A PLURISSIGNIFICAÇÃO DAS PALAVRAS

O caso da faxineira faz lembrar o drama, ocorrido há uns oito anos ou dez anos, com um garotinho que se mostrou preocupadíssimo em sair de casa despreparado para enfrentar o carnaval.

Notando a angústia da criança, a mãe o interrogou:

- O que é que está aborrecendo você, meu filho?

- A roupa, mamãe. A roupa...

- Que roupa é essa?

- Toda hora na televisão uma pessoa avisa que ninguém deve sair de casa, no carnaval, sem camisinha. E eu não tenho nenhuma camisinha. Só  camiseta ou abrigo. Compra umas camisinhas  pra mim, mamãe! Compra!

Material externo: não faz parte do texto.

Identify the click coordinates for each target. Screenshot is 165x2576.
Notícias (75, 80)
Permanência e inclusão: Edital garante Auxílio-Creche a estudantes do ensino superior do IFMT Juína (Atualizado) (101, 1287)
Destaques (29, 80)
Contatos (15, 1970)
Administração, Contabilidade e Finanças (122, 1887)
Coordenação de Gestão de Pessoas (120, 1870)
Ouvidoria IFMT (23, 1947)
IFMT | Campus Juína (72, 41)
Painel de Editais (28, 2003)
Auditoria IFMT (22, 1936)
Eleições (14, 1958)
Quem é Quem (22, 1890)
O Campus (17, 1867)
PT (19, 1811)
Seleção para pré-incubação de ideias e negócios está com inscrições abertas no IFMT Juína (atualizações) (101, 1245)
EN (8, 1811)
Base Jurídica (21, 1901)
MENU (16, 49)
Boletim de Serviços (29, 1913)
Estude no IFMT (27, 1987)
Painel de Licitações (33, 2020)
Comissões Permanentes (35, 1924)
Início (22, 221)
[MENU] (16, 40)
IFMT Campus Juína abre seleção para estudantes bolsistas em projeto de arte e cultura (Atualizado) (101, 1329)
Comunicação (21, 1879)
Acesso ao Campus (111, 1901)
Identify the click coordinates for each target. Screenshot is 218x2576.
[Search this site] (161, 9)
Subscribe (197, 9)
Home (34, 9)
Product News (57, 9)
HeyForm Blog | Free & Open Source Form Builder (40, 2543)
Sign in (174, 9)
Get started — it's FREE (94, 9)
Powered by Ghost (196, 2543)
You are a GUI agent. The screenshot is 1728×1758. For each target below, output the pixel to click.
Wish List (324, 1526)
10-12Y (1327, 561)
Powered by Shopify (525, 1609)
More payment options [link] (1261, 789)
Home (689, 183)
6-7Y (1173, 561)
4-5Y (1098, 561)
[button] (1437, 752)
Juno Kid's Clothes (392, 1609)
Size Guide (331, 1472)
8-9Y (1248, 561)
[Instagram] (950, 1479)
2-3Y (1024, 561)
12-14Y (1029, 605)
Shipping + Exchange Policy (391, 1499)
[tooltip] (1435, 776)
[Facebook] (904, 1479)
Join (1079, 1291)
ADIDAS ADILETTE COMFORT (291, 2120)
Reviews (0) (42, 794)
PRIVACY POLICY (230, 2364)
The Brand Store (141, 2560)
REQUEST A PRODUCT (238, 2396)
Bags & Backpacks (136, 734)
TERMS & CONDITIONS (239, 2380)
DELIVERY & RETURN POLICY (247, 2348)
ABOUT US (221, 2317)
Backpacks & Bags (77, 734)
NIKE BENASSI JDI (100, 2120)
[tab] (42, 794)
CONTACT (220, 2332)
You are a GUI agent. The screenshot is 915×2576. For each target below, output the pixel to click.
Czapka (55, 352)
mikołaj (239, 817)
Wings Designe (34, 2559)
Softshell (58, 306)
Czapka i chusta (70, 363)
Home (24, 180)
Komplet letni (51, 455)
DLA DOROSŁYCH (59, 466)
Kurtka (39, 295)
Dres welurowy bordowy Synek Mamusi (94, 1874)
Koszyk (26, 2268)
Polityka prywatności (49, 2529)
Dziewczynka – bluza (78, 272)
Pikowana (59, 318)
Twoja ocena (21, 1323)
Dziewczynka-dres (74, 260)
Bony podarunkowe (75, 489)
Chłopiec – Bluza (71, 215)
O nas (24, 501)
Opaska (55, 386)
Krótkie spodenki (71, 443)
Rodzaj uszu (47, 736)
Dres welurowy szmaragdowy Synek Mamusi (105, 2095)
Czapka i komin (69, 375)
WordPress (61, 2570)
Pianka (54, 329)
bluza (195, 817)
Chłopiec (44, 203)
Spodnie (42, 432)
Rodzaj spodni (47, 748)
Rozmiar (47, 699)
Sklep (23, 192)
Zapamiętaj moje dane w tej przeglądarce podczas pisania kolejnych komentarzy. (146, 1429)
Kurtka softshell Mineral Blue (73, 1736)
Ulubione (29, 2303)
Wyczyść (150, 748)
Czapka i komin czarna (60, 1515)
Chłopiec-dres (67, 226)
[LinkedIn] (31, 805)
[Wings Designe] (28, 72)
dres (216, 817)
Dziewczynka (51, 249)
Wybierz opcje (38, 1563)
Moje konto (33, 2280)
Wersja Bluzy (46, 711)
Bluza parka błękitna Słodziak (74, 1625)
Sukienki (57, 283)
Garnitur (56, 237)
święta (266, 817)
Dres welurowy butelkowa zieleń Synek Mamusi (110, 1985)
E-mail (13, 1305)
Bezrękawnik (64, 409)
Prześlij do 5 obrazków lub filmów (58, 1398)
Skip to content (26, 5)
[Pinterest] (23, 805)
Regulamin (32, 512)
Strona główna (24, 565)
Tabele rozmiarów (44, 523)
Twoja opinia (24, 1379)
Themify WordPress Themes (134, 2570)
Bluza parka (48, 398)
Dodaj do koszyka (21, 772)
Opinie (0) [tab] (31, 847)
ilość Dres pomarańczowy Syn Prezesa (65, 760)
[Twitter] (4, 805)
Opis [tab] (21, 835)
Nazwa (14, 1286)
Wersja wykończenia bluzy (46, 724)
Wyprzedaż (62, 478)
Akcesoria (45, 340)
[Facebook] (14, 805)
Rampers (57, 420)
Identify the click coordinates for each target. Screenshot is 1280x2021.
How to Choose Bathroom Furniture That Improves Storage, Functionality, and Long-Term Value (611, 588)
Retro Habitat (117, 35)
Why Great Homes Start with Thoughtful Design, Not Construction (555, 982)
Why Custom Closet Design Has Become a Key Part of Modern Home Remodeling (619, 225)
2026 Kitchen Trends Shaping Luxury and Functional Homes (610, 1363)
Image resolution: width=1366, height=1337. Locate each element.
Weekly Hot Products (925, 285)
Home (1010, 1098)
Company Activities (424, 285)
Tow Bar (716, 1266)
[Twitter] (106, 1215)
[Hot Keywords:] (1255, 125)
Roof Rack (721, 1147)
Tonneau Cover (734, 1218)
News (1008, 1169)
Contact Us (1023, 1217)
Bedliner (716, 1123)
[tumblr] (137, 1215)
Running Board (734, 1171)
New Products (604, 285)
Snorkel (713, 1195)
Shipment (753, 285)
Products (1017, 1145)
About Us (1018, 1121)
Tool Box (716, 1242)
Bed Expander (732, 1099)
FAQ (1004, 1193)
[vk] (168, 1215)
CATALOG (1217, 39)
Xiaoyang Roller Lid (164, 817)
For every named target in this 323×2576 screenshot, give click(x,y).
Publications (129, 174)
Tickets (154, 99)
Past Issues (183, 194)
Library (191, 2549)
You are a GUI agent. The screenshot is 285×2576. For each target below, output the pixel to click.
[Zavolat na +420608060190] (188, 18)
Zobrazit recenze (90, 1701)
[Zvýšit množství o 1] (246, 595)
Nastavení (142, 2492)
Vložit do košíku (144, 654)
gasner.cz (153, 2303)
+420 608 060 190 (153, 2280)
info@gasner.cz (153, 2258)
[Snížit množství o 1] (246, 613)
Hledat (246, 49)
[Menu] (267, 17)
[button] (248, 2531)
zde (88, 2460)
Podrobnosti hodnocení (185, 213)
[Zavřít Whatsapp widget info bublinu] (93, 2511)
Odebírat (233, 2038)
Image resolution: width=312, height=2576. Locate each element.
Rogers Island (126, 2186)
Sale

Muitas vezes, a mídia cumpre à risca o que dizia o Chacrinha, meio de brincadeira:

- Não vim para esclarecer, mas para confundir.

 

DÚVIDAS ATROZES

Essa pequeníssima e tímida mexida que se deu na grafia ou na acentuação de umas poucas palavras está sendo de difícil assimilação por parte do grande público. Não faz sentido para os brasileiros, por exemplo que os ditongos de dói, herói, réis, pastéis sejam acentuados, porque monossílabos ou oxítonos,  ao passo que heroico, estoico, assembleia, ideia, palavras portadoras dos mesmos ditongos, mas paroxítonas, percam o acento.

Além do mais, alguns casos de grafia e de uso do hífen ainda estão em suspenso, aguardando  a publicação, talvez em fevereiro, de um Vocabulário Ortográfico que resolva (ainda que mal)   toda e qualquer dúvida. Terá cerca de trezentas mil  palavras.

Quem lê com paciência o que os dicionaristas pensam das reformas ortográficas, percebe como certas regras são incoerentes. Na transcrição do Formulário Ortográfico de 12 de agosto de 1943,  Aurélio Buarque de Holanda  (páginas XX a XXIV do Dicionário Aurélio do Século XXI) levantou muitas restrições  ao trabalho da Academia Brasileira de Letras. Com certeza, outras restrições serão feitas ao novo Vocabulário Ortográfico... Vai ser dificílimo, quando não impossível, contentar a gregos e troianos. E reconheça-se que os portugueses terão muito mais motivos de se oporem a esse acordo entre países lusófonos, ou seja, que falam o  português. Eles cederam muito mais, especialmente  com a supressão de alguma letras não tão  mudas na pronúncia deles, em termos como carácter, baptismo, óptimo, selecção, acção, facto... Para eles, fato é roupa de homem. Uma ocorrência, um acontecimento escrevem e até pronunciam facto.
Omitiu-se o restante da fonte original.